TASK TO COMPLETE = The entries below need to be transcribed verbatim.

##### GIVEN RECORDS #####

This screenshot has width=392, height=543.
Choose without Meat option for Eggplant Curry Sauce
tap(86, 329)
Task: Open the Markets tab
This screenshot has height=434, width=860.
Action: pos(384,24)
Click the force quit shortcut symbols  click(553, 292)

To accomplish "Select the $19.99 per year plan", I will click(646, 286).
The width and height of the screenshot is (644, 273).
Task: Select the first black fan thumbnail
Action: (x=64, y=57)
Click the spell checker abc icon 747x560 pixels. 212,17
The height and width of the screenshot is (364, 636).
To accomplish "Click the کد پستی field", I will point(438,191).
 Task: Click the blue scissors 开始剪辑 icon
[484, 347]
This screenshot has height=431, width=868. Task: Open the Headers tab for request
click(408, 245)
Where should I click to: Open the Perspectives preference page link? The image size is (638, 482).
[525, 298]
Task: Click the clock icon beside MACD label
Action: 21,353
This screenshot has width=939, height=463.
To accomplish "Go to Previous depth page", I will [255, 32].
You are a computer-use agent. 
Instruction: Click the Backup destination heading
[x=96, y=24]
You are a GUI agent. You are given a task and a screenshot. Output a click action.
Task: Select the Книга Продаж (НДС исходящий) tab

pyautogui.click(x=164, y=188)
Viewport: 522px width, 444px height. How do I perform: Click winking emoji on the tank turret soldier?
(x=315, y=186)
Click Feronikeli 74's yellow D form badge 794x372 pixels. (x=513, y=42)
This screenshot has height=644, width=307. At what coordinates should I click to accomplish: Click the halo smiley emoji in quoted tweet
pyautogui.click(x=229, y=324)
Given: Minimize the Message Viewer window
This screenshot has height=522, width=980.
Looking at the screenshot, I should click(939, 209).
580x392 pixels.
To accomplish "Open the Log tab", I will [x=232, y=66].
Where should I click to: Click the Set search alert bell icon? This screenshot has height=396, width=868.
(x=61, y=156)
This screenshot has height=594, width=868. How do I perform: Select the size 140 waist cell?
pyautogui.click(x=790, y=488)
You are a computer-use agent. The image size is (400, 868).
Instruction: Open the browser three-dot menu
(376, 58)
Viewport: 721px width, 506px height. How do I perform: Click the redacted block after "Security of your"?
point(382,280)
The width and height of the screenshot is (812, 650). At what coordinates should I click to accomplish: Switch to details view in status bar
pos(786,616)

#####

RESPONSE AREA =
This screenshot has width=392, height=543.
Choose without Meat option for Eggplant Curry Sauce
tap(86, 329)
Task: Open the Markets tab
This screenshot has height=434, width=860.
Action: pos(384,24)
Click the force quit shortcut symbols  click(553, 292)

To accomplish "Select the $19.99 per year plan", I will click(646, 286).
The width and height of the screenshot is (644, 273).
Task: Select the first black fan thumbnail
Action: (x=64, y=57)
Click the spell checker abc icon 747x560 pixels. 212,17
The height and width of the screenshot is (364, 636).
To accomplish "Click the کد پستی field", I will point(438,191).
 Task: Click the blue scissors 开始剪辑 icon
[484, 347]
This screenshot has height=431, width=868. Task: Open the Headers tab for request
click(408, 245)
Where should I click to: Open the Perspectives preference page link? The image size is (638, 482).
[525, 298]
Task: Click the clock icon beside MACD label
Action: 21,353
This screenshot has width=939, height=463.
To accomplish "Go to Previous depth page", I will [255, 32].
You are a computer-use agent. 
Instruction: Click the Backup destination heading
[x=96, y=24]
You are a GUI agent. You are given a task and a screenshot. Output a click action.
Task: Select the Книга Продаж (НДС исходящий) tab

pyautogui.click(x=164, y=188)
Viewport: 522px width, 444px height. How do I perform: Click winking emoji on the tank turret soldier?
(x=315, y=186)
Click Feronikeli 74's yellow D form badge 794x372 pixels. (x=513, y=42)
This screenshot has height=644, width=307. At what coordinates should I click to accomplish: Click the halo smiley emoji in quoted tweet
pyautogui.click(x=229, y=324)
Given: Minimize the Message Viewer window
This screenshot has height=522, width=980.
Looking at the screenshot, I should click(939, 209).
580x392 pixels.
To accomplish "Open the Log tab", I will [x=232, y=66].
Where should I click to: Click the Set search alert bell icon? This screenshot has height=396, width=868.
(x=61, y=156)
This screenshot has height=594, width=868. How do I perform: Select the size 140 waist cell?
pyautogui.click(x=790, y=488)
You are a computer-use agent. The image size is (400, 868).
Instruction: Open the browser three-dot menu
(376, 58)
Viewport: 721px width, 506px height. How do I perform: Click the redacted block after "Security of your"?
point(382,280)
The width and height of the screenshot is (812, 650). At what coordinates should I click to accomplish: Switch to details view in status bar
pos(786,616)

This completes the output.